> [AIM]
In the listing below, rewrite the part that opens with its very first line and closes with the line containing "Action: [x=32, y=83]", changing "sidebar" to "side panel" and leaving everything else unchanged.

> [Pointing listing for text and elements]
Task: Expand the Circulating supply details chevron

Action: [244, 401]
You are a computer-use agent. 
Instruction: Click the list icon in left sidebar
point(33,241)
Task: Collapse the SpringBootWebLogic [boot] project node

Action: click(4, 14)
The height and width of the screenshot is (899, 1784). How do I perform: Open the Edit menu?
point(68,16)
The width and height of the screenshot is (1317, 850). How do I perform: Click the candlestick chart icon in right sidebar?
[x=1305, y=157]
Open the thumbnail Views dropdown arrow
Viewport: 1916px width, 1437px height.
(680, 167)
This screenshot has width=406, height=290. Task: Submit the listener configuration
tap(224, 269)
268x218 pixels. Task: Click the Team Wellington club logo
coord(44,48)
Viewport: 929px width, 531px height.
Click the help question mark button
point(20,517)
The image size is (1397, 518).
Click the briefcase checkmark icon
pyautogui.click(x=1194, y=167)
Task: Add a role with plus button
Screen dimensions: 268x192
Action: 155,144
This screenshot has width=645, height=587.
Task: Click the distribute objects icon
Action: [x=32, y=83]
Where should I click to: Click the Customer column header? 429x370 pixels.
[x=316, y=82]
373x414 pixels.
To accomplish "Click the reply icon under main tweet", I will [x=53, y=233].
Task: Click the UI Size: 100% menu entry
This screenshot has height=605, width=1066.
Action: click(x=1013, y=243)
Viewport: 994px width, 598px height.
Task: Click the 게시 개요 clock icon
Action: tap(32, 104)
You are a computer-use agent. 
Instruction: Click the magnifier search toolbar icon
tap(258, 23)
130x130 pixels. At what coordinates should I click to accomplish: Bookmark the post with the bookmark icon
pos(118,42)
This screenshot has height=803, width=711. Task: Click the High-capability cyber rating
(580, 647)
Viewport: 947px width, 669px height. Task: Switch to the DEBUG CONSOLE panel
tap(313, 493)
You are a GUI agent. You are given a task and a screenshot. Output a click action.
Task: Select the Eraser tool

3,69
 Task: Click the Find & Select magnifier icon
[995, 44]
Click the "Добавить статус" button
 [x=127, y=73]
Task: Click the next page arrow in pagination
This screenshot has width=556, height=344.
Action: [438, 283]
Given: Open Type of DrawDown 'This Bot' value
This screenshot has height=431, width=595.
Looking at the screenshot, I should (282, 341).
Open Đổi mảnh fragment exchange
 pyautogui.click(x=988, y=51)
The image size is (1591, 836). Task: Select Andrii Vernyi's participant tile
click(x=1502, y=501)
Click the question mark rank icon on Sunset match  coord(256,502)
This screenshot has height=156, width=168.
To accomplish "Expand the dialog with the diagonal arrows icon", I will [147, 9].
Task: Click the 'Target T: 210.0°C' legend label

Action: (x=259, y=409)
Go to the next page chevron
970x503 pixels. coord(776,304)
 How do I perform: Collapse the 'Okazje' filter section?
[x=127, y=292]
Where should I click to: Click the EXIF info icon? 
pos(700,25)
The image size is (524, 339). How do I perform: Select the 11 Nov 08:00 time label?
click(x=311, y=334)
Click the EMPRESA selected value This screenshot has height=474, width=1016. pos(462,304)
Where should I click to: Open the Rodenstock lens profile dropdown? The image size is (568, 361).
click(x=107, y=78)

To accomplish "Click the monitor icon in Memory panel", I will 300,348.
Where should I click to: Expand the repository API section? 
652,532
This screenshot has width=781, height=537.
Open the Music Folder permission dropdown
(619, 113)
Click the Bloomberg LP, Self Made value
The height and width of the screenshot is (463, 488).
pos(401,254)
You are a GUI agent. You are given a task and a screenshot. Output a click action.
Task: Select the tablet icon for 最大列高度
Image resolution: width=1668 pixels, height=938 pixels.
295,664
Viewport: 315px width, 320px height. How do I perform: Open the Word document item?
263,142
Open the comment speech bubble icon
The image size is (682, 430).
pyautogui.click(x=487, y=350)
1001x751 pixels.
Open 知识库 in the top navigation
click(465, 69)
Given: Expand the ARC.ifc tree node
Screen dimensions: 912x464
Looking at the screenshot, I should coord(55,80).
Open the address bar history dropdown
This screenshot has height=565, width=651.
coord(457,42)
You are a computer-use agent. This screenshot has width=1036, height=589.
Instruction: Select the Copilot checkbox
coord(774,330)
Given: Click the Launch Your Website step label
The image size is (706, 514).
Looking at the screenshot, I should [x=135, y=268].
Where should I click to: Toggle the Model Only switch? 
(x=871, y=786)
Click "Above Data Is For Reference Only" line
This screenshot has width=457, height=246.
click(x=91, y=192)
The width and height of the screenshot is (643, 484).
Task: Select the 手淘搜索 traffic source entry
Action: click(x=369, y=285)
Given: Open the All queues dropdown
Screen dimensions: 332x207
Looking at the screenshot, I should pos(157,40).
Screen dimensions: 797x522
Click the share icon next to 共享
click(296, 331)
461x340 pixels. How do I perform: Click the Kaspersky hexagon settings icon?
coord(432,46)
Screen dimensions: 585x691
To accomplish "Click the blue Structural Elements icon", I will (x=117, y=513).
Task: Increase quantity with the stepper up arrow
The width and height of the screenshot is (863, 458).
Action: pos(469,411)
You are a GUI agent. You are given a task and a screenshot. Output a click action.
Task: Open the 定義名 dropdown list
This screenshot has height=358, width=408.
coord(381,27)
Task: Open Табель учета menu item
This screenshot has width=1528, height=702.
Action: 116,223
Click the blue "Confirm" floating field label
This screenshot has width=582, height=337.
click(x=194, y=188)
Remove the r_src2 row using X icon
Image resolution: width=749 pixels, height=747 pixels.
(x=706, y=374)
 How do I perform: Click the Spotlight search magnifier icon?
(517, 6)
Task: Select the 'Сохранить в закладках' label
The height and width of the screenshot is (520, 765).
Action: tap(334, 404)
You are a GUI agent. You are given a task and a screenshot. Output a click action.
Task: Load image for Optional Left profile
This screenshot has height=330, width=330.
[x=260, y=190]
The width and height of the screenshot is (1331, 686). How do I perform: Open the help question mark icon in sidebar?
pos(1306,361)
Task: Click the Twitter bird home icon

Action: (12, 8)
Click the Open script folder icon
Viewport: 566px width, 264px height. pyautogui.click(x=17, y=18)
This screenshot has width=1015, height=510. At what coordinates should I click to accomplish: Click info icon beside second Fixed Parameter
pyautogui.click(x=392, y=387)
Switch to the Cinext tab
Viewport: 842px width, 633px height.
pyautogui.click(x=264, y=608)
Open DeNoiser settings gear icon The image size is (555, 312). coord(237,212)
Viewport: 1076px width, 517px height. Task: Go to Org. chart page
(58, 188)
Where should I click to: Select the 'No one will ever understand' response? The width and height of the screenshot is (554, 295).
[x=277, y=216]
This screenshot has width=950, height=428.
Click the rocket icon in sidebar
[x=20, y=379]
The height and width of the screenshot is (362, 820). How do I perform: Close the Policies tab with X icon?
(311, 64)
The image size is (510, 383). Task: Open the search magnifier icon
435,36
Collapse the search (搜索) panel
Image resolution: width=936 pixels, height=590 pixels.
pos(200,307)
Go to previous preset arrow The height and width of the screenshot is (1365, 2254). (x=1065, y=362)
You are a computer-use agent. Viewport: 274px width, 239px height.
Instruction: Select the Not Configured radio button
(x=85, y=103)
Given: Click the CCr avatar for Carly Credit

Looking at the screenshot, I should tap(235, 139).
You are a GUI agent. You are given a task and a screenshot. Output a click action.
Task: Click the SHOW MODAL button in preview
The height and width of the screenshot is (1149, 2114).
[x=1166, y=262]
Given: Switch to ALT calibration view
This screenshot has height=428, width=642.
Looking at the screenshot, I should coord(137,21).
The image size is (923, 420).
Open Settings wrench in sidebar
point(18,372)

> [FINISHED ANSWER]
Task: Expand the Circulating supply details chevron

Action: [244, 401]
You are a computer-use agent. 
Instruction: Click the list icon in left side panel
point(33,241)
Task: Collapse the SpringBootWebLogic [boot] project node

Action: click(4, 14)
The height and width of the screenshot is (899, 1784). How do I perform: Open the Edit menu?
point(68,16)
The width and height of the screenshot is (1317, 850). How do I perform: Click the candlestick chart icon in right side panel?
[x=1305, y=157]
Open the thumbnail Views dropdown arrow
Viewport: 1916px width, 1437px height.
(680, 167)
This screenshot has width=406, height=290. Task: Submit the listener configuration
tap(224, 269)
268x218 pixels. Task: Click the Team Wellington club logo
coord(44,48)
Viewport: 929px width, 531px height.
Click the help question mark button
point(20,517)
The image size is (1397, 518).
Click the briefcase checkmark icon
pyautogui.click(x=1194, y=167)
Task: Add a role with plus button
Screen dimensions: 268x192
Action: 155,144
This screenshot has width=645, height=587.
Task: Click the distribute objects icon
Action: [x=32, y=83]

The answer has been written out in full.